Sandwell Council said it visited the site 18 months ago and found too many cars stored on the site and in the street as well as on the neighbouring pub car park for the former Forge Tavern.

“The site layout was not representative of the layout plans submitted with the application,” the council said.

“There were far more vehicles stored on site. A small car transporter – for one vehicle – was parked on street in front of the site. It appeared that the site was not sufficient in size for the scale of the operation that was taking place there.

“The applicants stated that the vehicles parked on the pub car park were not theirs but were somehow able to confirm that they would be moved.

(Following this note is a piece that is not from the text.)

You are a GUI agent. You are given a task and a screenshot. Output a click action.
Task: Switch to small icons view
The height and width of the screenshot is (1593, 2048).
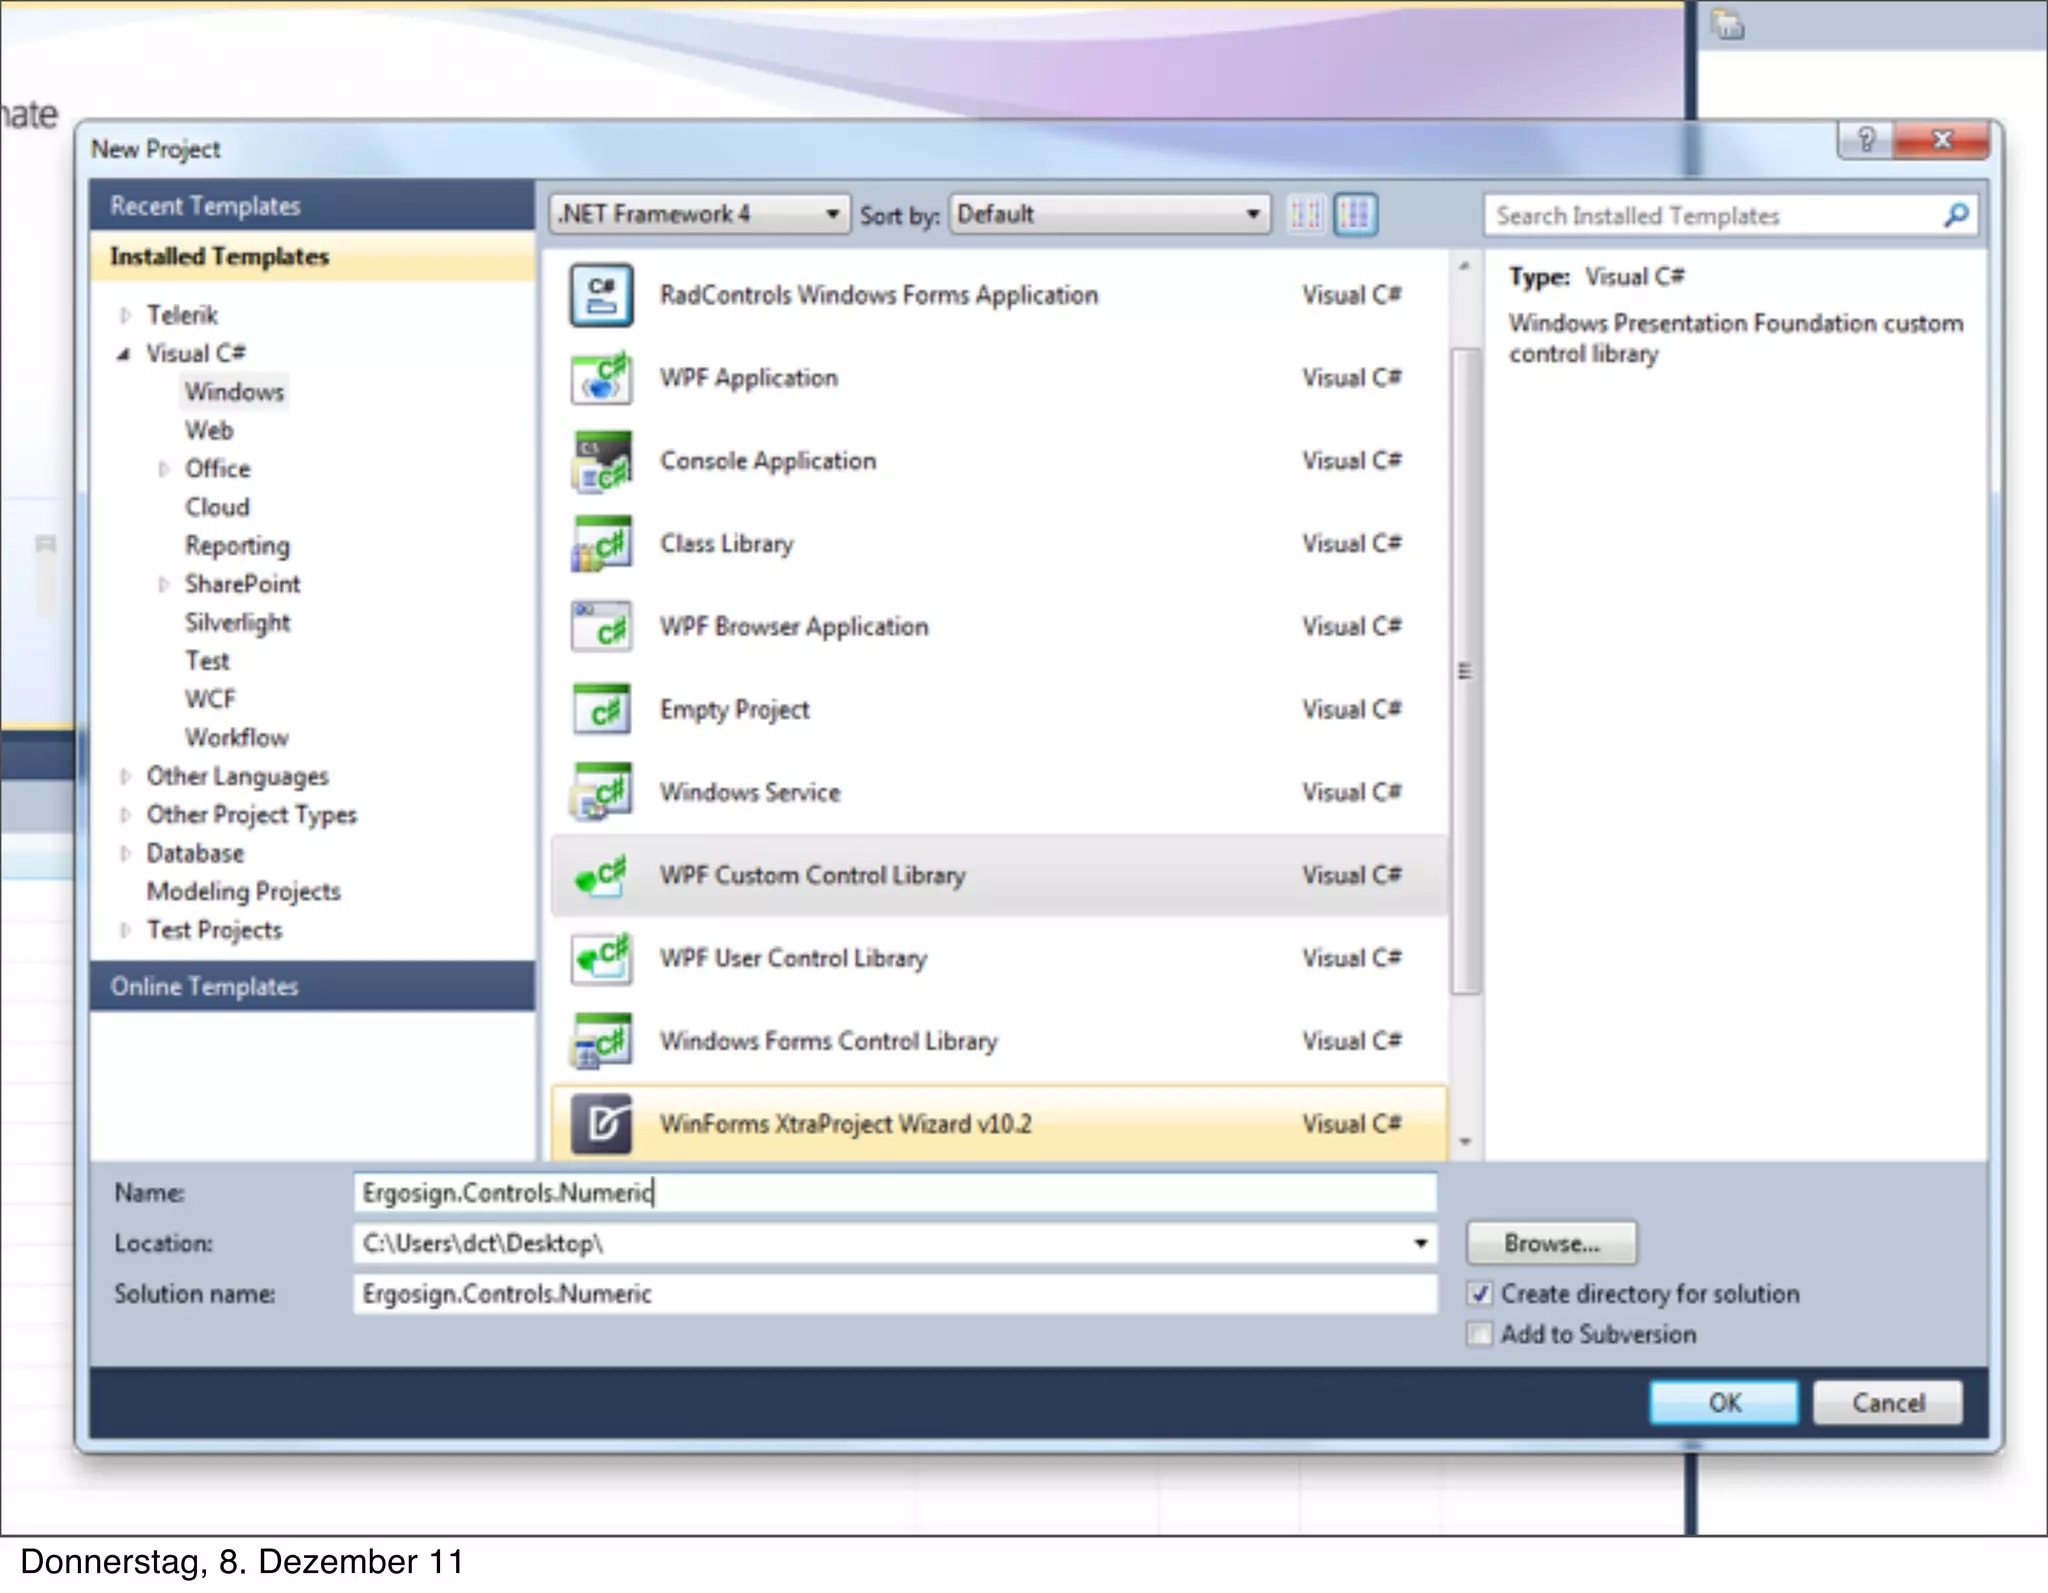(x=1305, y=214)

Highways completed another site visit in November 2023, the situation had improved, presumably as the application was still to be determined.

“Since then, the business has begun operating as per the previous levels this has been noted when passing the site while completing other site visits around the borough.”

The council said it had received “several” complaints about cars parked on the street and Franchise Street has been visited by several council departments as well as West Midlands Police.

The council visited again in November last year to find the former pub’s car park full with untaxed and ‘off the road’ SORN cars and several parked on pavements and on the street.

“On-street parking at these levels causes congestion as two-way vehicle movements cannot be maintained and obscures visibility for drivers leaving Beebee Road and Cook Street,” the council added when rejecting the application in 2023.

“Many properties on Franchise Street are Victorian terraced properties so residents rely on on-street parking, this business has a severe impact on residential amenity.”

Nearly decade-old plans to turn the neighbouring former Forge Tavern into an eight-bed house of multiple occupation (HMO) were revived at the start of the year.

The local authority’s planners have turned down several moves to bring the old pub back to life in the last eight years including two moves to open an Islamic tuition centre and two seperate bids for a new community centre.

Sandwell Council rejected those plans in 2018 and again in 2021 over concerns that poor public transport links and its ‘out-of-town-centre’ location could cause “severe” parking problems in the surrounding residential streets.

An earlier plan to convert the former watering hole into a house of multiple occupation (HMO) was approved by the council in 2017 – but the work was never carried out and has now been resubmitted after the three-year planning permission lapsed.